Estas cosas no transcurren por las leyes notariales, sino por las del corazón:
son espiritualmente inexpropiables. Por eso, cada vez que vuelvo a pasar por
delante de ellas, me digo con desconsuelo, parafraseando el célebre verso de
García Lorca: "que no quiero verla(s)!".
Pasé
mi niñez y mi adolescencia, subiendo y bajando las escaleras de la casa de mis
abuelos, de ella a lo de María y de esta a lo de mis abuelos, varias veces al
día. Viví en esas dos casas muchas horas más que en la mía. Y sigo contemplando
el escritorio frente a la plaza y sus balcones de hierro negro -invariables
hoy-, desde los que yo me colgaba tantas veces en mi primera niñez. Y en el
escritorio, una enorme biblioteca de lustroso roble de tres cuerpos, con
infinitos libros, algunos seguramente incunables. Y flanqueando esa biblioteca,
dos cuadros originales de la serie de los gauchitos de Juan Manuel Blanes.

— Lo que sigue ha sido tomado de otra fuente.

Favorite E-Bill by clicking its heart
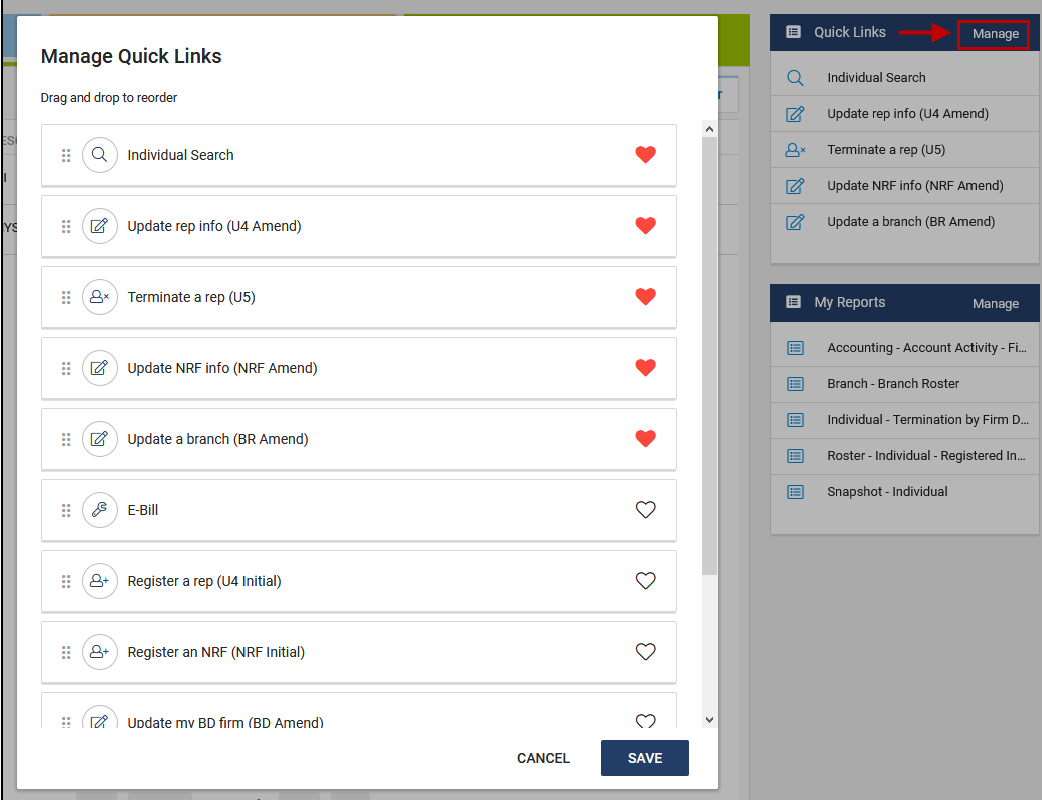 [x=645, y=510]
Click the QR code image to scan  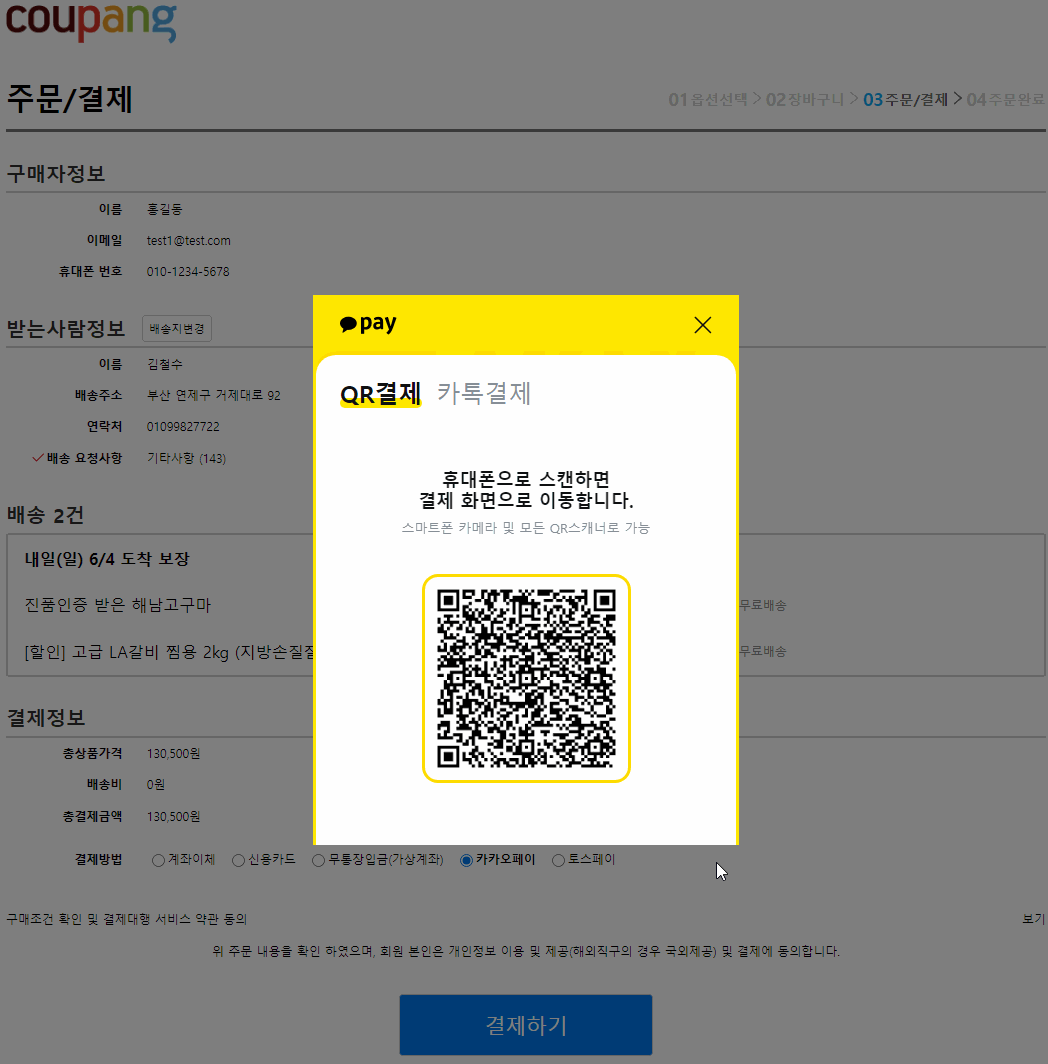point(525,678)
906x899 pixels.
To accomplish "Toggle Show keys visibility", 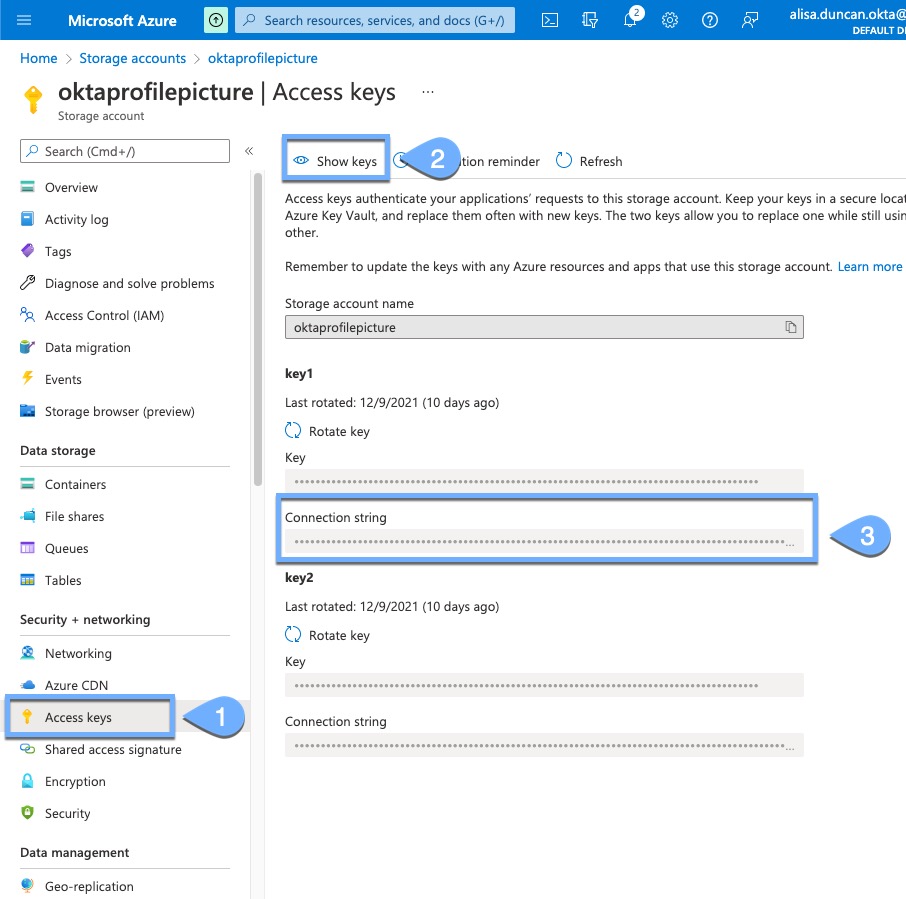I will coord(335,161).
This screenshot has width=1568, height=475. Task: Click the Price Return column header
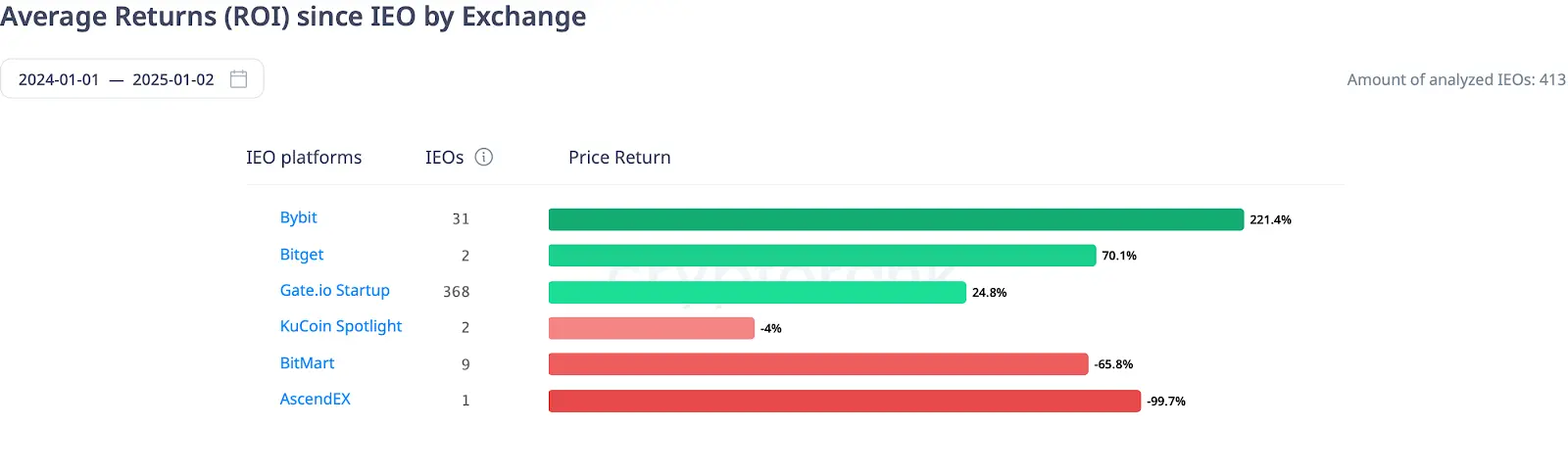pyautogui.click(x=619, y=158)
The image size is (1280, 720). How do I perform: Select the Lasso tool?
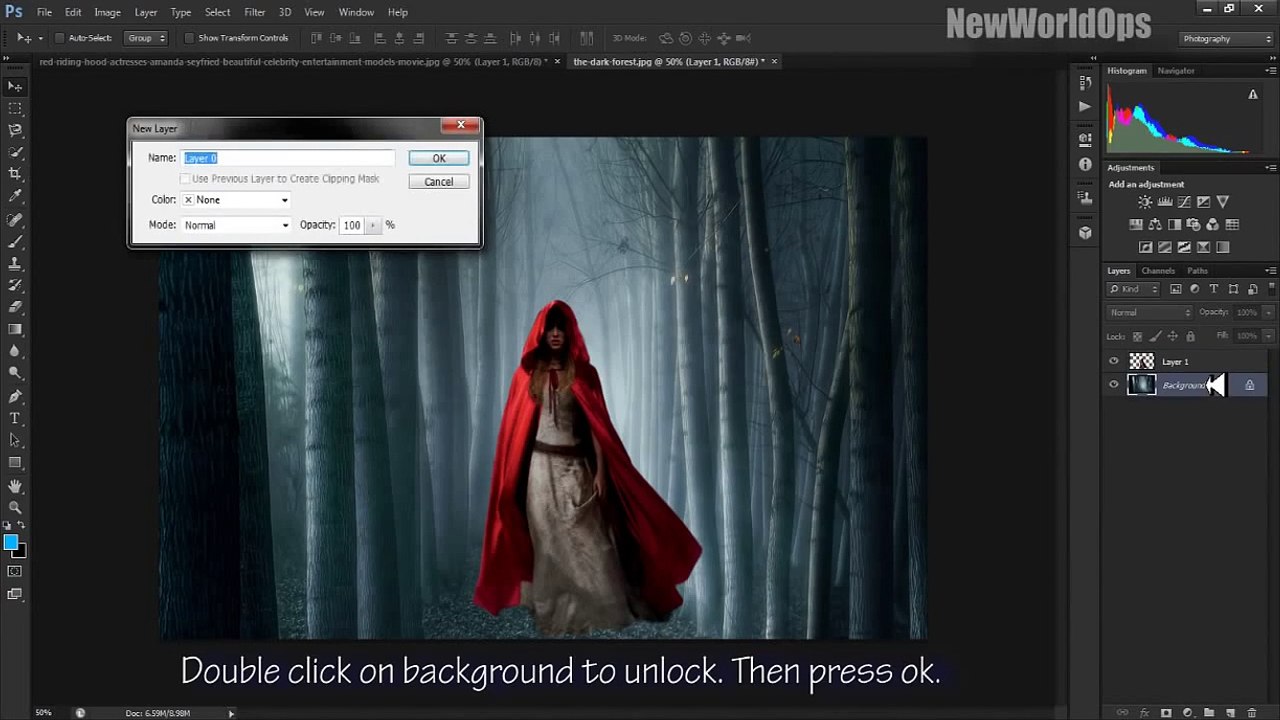pos(15,130)
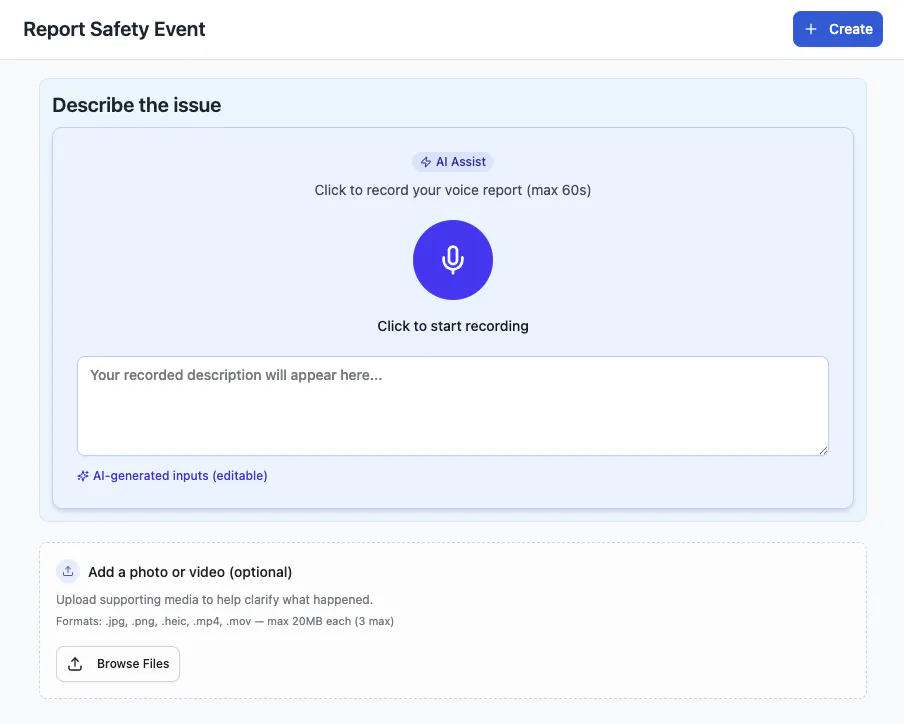Click the lightning bolt AI Assist icon
904x724 pixels.
click(425, 162)
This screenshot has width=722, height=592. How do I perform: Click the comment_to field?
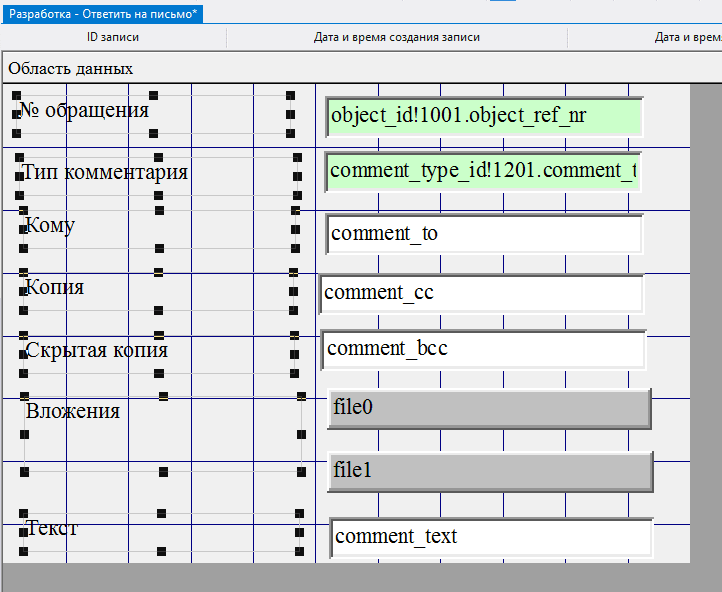pyautogui.click(x=484, y=234)
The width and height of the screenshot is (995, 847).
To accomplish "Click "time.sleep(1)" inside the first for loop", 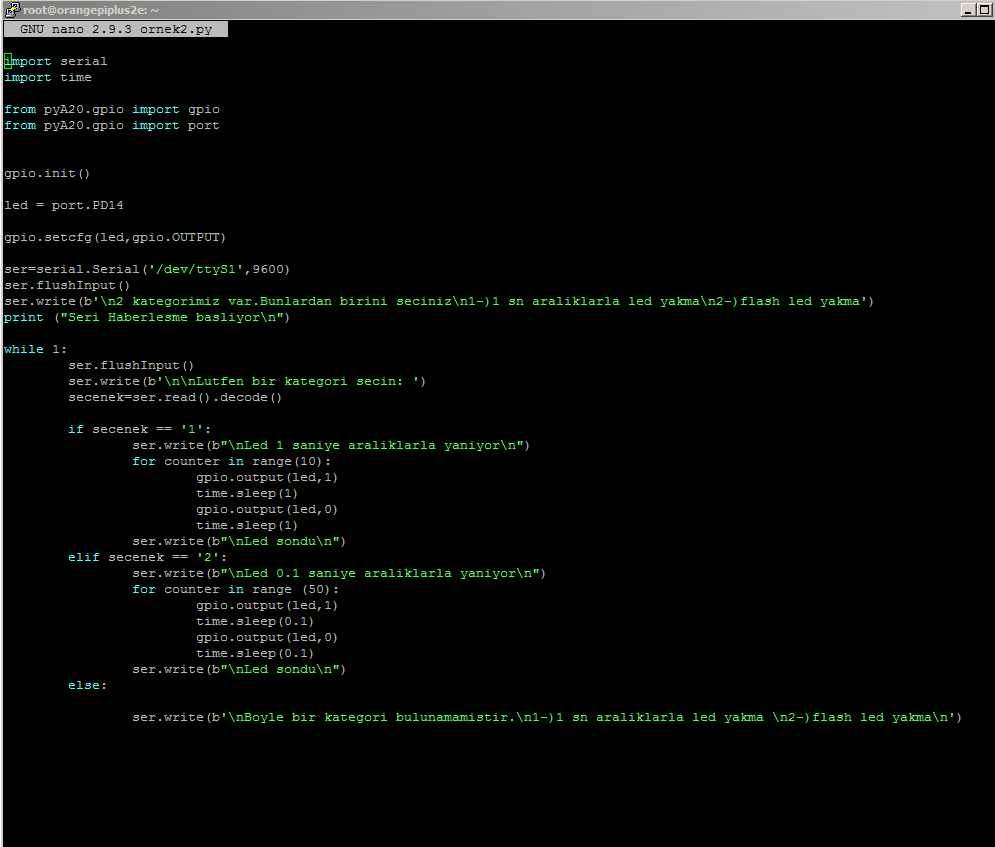I will tap(248, 493).
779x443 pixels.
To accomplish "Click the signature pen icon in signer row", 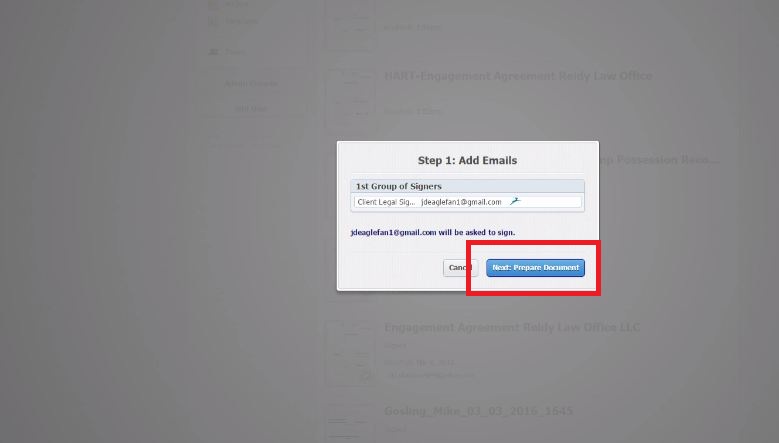I will coord(515,201).
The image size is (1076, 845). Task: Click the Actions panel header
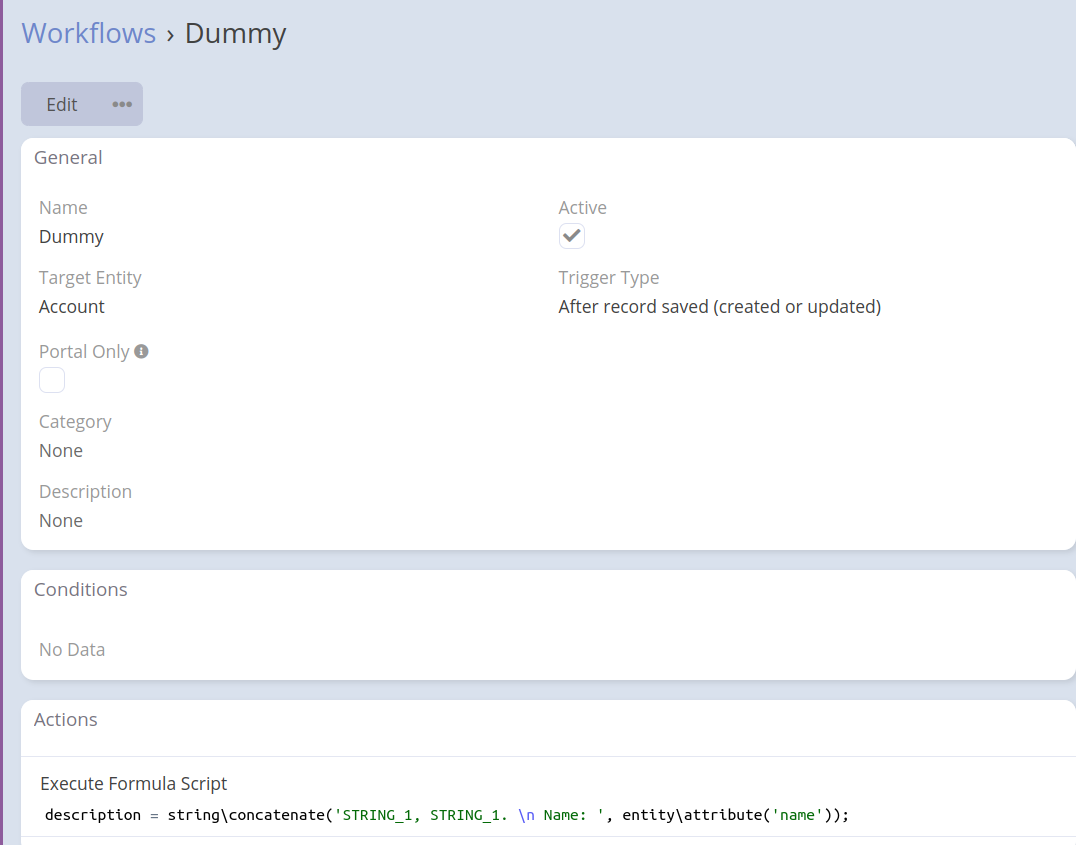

Recuerdo contemplar los crepúsculos de invierno cayendo morosamente sobre la vieja
plaza. Y como una imagen imborrable, a María y Angélica en el segundo patio
jugando eternamente al bésigue, un juego de naipes francés, que nunca ví jugar
más que a ellas. Eternamente digo, porque jugaban sus partidas ininteligibles
para el niño que yo era, tres o cuatro veces por día; a veces se peleaban, pero
se reconciliaban pronto, y la partida volvía a empezar. (Seguirán jugando en el
cielo ahora sin pelearse).
Es
llamativo que a mi abuela Florencia, que había nacido y crecido allí, yo nunca
la viera en esa casa; desde que murió mi abuelo, ella se recluyó en la lindera
casa de altos, en parte por su reumatismo y en parte por su tristeza. Solo
entró su cuerpo después de muerta, porque allí la velamos en lo que fue uno de
mis primeros grandes duelos.
A
veces -yo, que soy cristiano- tiendo a creer que las almas siguen apegadas a
los muros y las cosas en las que anduvieron. Por eso sigo imaginándome a mi
inolvidable tía María, que era insomne y ordenaba roperos en la madrugada,
ambulante y desvelada, recorriendo esos cuartos infinitos. Y me veo en el
segundo patio en sucesivas tardes, bajo los ojos inmóviles de la estatua grande
de una mujer desnuda apenas envuelta en un velo, que formaba parte de un reloj
que presidía aquel ambiente, tal vez de mármol negro y que parecía ser una
Venus negra o alguna de las nereidas que me contemplaba desde arriba.
Después
contaré, en una segunda parte, otras historias de esta casa a punto de ser
derruida. Pero no lo será dentro mío. Esta demolición, a mí me duele como un
ultraje. Pero allí permanecerá mi alma capturada, por una legalidad inmanente
de mi corazón. Vaya uno a saber por qué, el infinito -con serlo- se mantiene
adherido a un recinto, al ámbito cerrado de unos muros, al aire acicalado de
algún patio. Tal vez por lo que decía Borges: "Somos nuestra memoria,
somos ese quimérico museo de formas inconstantes, ese montón de espejos
rotos". Por eso seguiré cautivo de aquel aire adondequiera que esté,
sobreviviendo de un modo más esencial a las "formas inconstantes" de
nuestra contingencia.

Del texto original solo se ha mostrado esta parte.